Moonstruck

Every marriage fits in one of three stages, all defined by your friends. There’s “Awww.” Followed by “Hey, that’s great!” And finally, there’s “Wow.”

Heather and I are now firmly in the “Wow” category.

We reach 20 years on Wednesday. Yes, really. We still haven’t hit the guideline given to us by Grandma Elsie (“After you reach 30 years, the rest is easy”), but other than that, we’ve racked up our share of milestones. Four homes, three cities, two states. We’ve survived ice storms, heat waves, chronic illness, and the delight of moving a piano into a second-floor apartment. We’ve had the amazing joy of seeing our disabled ward Missy come into our lives – or us into hers – and the heart-rending pain of seeing our cousin Melanie leave us too soon.

I’ve shared a lot of that life in these columns. By now, I’ve probably poured out enough words to reach to the moon and back.

INFORMATION SUPPLIED:
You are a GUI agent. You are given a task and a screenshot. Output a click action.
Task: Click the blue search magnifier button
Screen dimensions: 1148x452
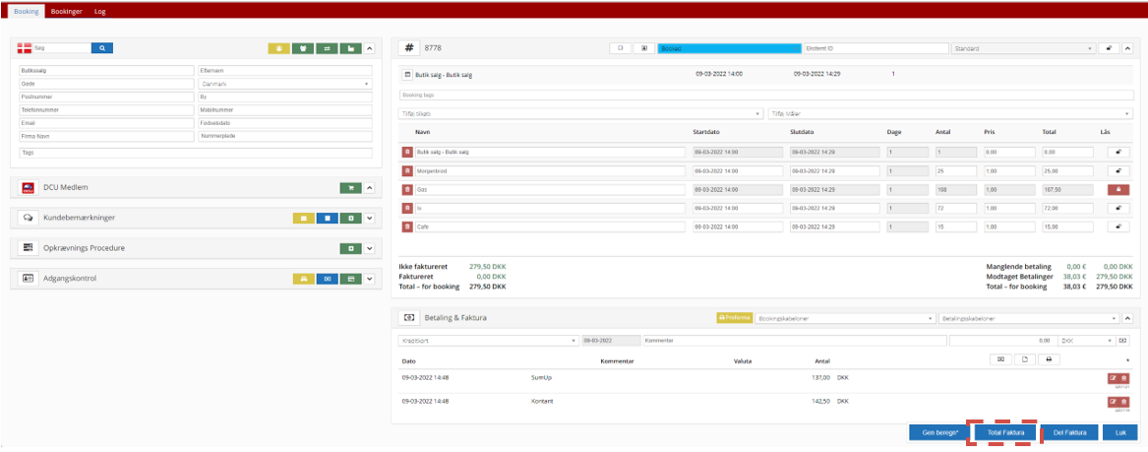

WHAT IS REQUIRED: Can you reproduce the "Moonstruck" column in full, word for word, from its title to its last line? None of the data above is needed here.

RESULT:
Moonstruck

Every marriage fits in one of three stages, all defined by your friends. There’s “Awww.” Followed by “Hey, that’s great!” And finally, there’s “Wow.”

Heather and I are now firmly in the “Wow” category.

We reach 20 years on Wednesday. Yes, really. We still haven’t hit the guideline given to us by Grandma Elsie (“After you reach 30 years, the rest is easy”), but other than that, we’ve racked up our share of milestones. Four homes, three cities, two states. We’ve survived ice storms, heat waves, chronic illness, and the delight of moving a piano into a second-floor apartment. We’ve had the amazing joy of seeing our disabled ward Missy come into our lives – or us into hers – and the heart-rending pain of seeing our cousin Melanie leave us too soon.

I’ve shared a lot of that life in these columns. By now, I’ve probably poured out enough words to reach to the moon and back.